Welcome back, Sarah. God has really been moving in your writing life. What do you see on the horizon?
God is truly amazing. I’m still marveling at His perfect timing. I went through five years of rejection letters, convinced I was ready. I wasn’t. He knew that all along. As for the horizon, I’ve signed a contract for another three-book series, but only God Himself knows what He’ll do with that or after that!
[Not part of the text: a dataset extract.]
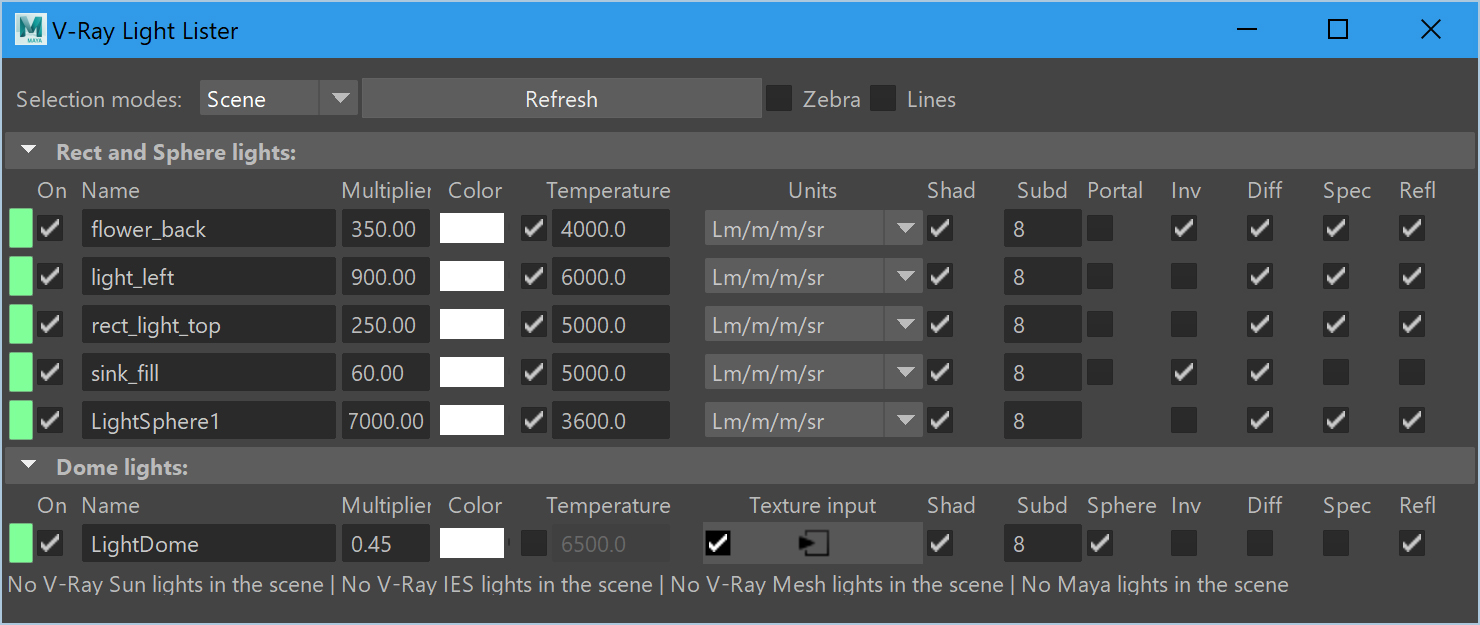Disable the LightDome texture input checkbox
Screen dimensions: 1480x625
(x=718, y=544)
Tell us a little about your family.
My husband and I just celebrated twenty-two years of marriage. Our oldest son is a sophomore at UCLA majoring in mechanical engineering, our daughter is a junior in high school, and our youngest son is in eighth grade. We have a skittish but adorable cat, and a yellow lab named Daisy, whose antics drive me crazy but keep my Facebook friends amused.
Has your writing changed your reading habits? If so, how?
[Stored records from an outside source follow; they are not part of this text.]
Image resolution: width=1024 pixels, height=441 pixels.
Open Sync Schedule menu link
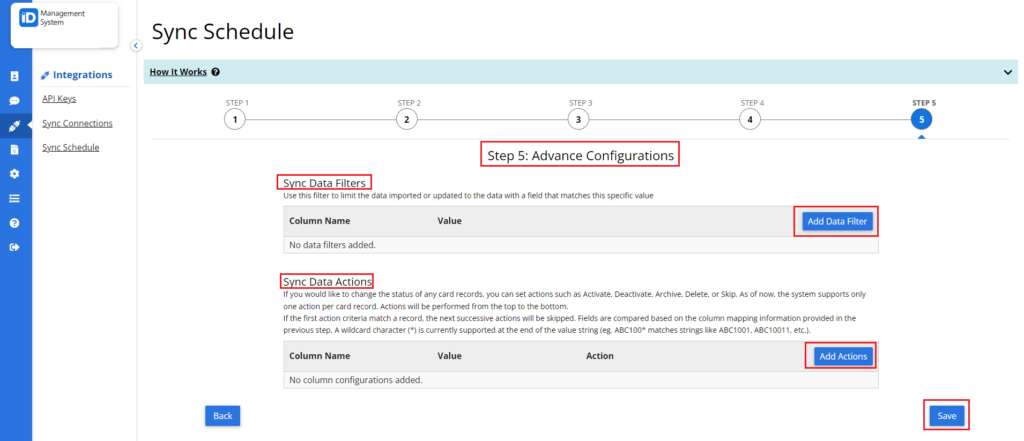(71, 147)
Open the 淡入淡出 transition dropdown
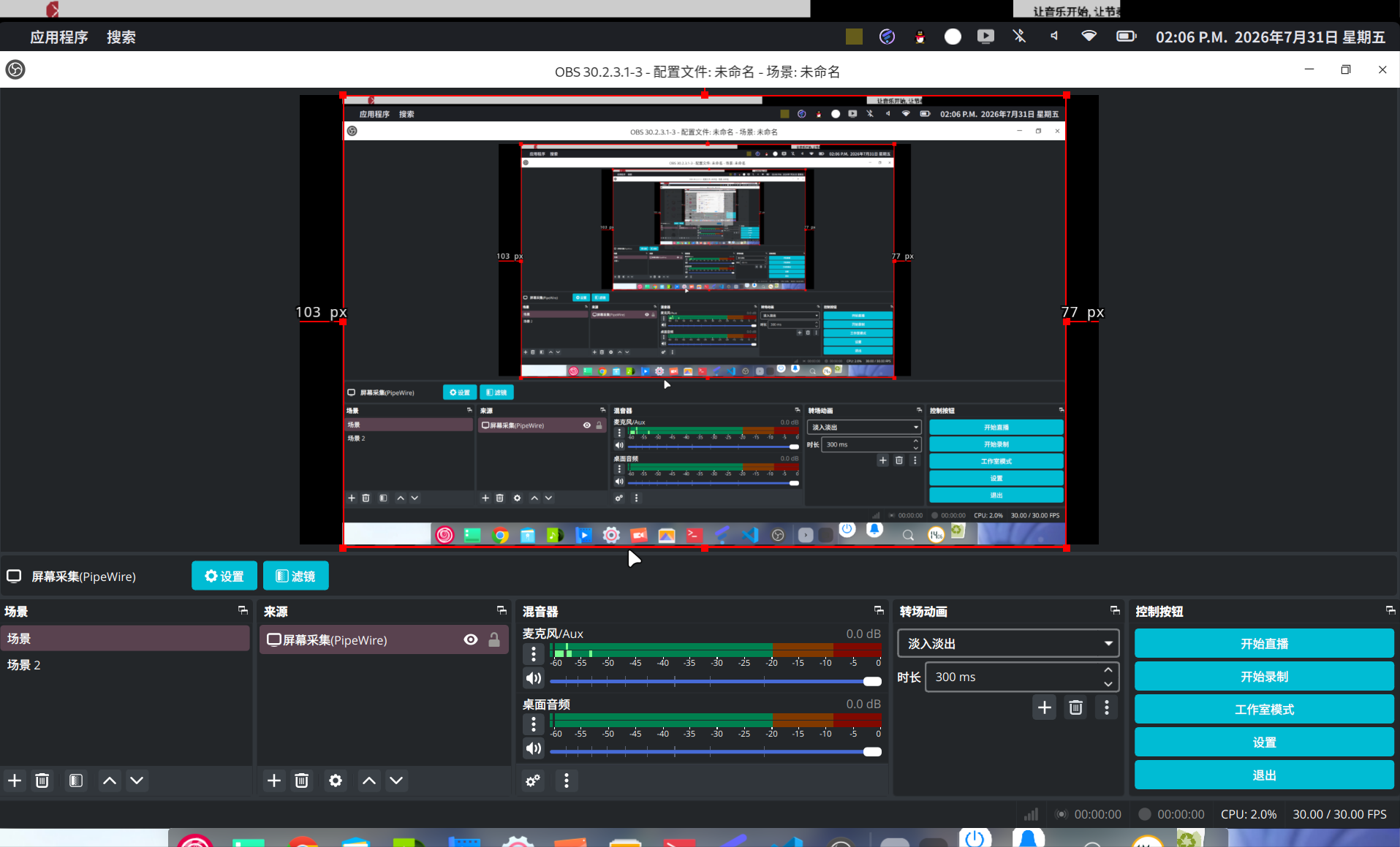Image resolution: width=1400 pixels, height=847 pixels. [x=1008, y=644]
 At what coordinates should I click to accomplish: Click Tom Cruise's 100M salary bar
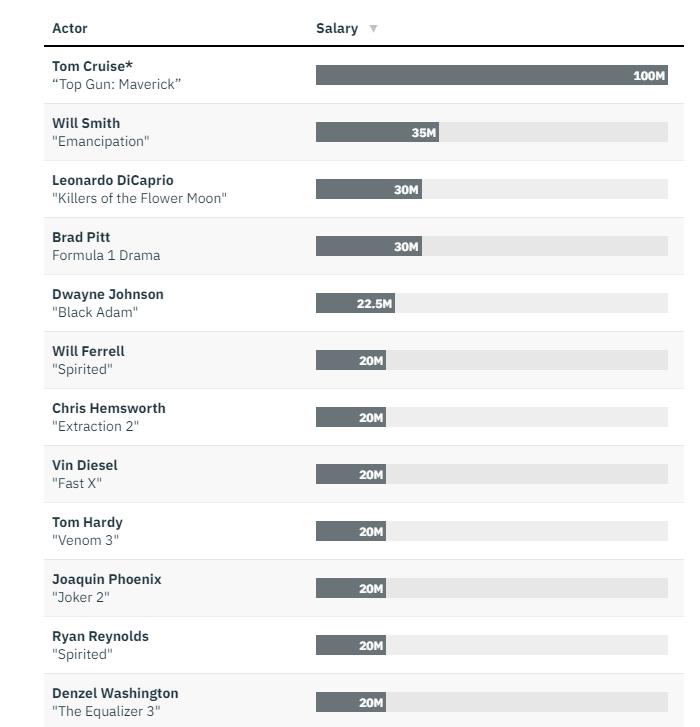(491, 75)
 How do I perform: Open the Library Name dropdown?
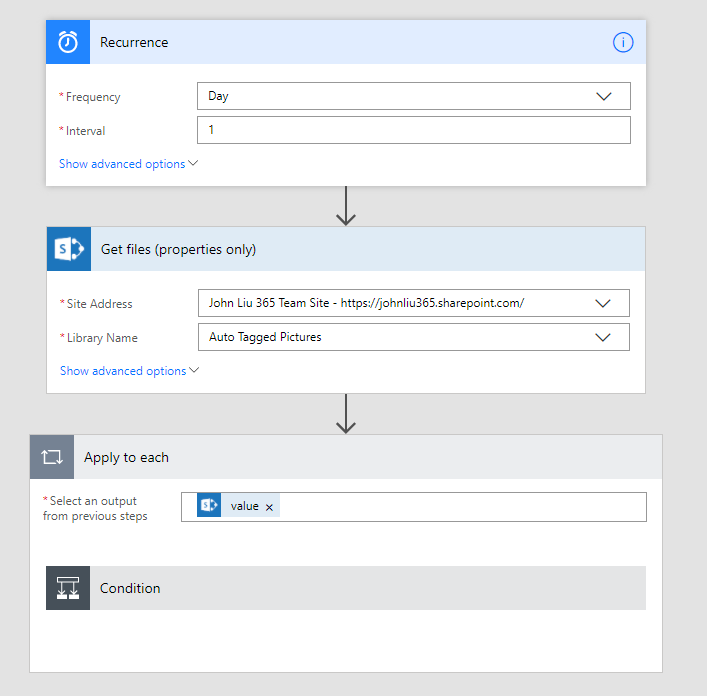click(413, 337)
Absolutely. First of all, I read nonfiction books for research that I never would have glanced at a decade ago. Military history? The B-17 technical manual? Luftwaffe uniforms? My former self shakes her head at current self. Secondly, I’m reading more widely now. I’ve strayed past my old favorites of classics and women’s fiction to discover some fabulous voices in historical fiction and romance.
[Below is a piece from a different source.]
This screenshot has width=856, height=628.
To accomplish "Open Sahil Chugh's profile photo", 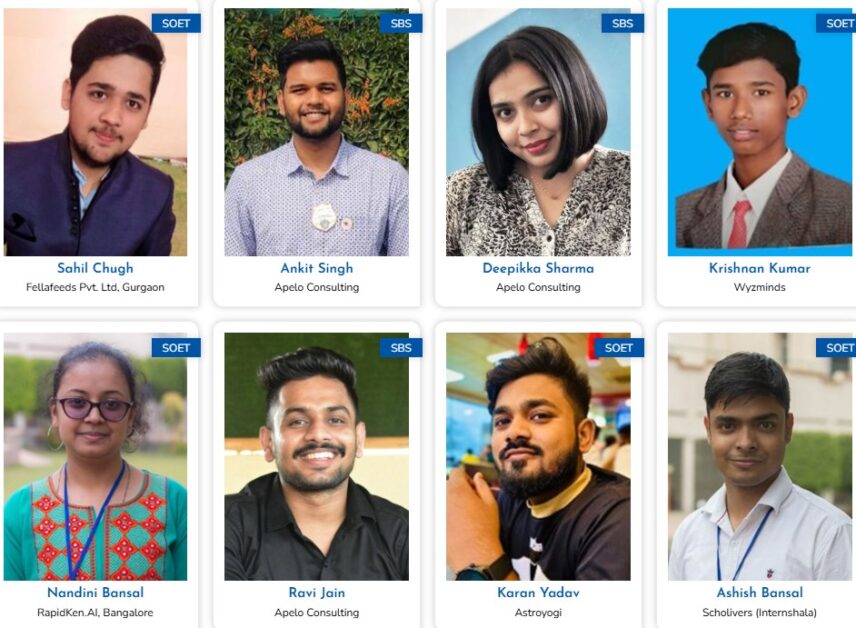I will (96, 132).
What are you working on right now?
I’m currently doing the final polish on the first book in my next series, which is due to my publisher September 1 and will come out Fall 2012. I’m also plotting the second book. This new series follows three World War II
flight nurses in the Mediterranean Theater.
What outside interests do you have?
Can you hear me laughing? With my kids’ outside interests, I live in my car. Thank goodness I find writing so relaxing and enjoyable. I used to do lots of sewing for myself, the home, and for my daughter when she was little and let me choose her clothes. Oddly, when I started writing, I lost my interest in sewing, as if the minuscule creative section of my brain could only handle one outlet at a time.
When my kids were in junior high, I had a t-shirt that said If woman's place is in the home, why am I always in my car? How do you choose your settings for each book?
For this series, I picked Home Front settings in towns I was familiar with, including my hometown, which made research convenient. I chose the English setting for two reasons—because the US Eighth Air Force was chockfull of fascinating stories (including my great-uncle’s—a B-17 pilot in the 94th Bombardment Group), and because I love England and thought it would appeal to readers as well. My husband’s frequent flyer miles allowed us to visit
. I was able to stroll the streets of Bury St. Edmunds and imagine my characters doing likewise. England
If you could spend an evening with one historical person, who would it be and why?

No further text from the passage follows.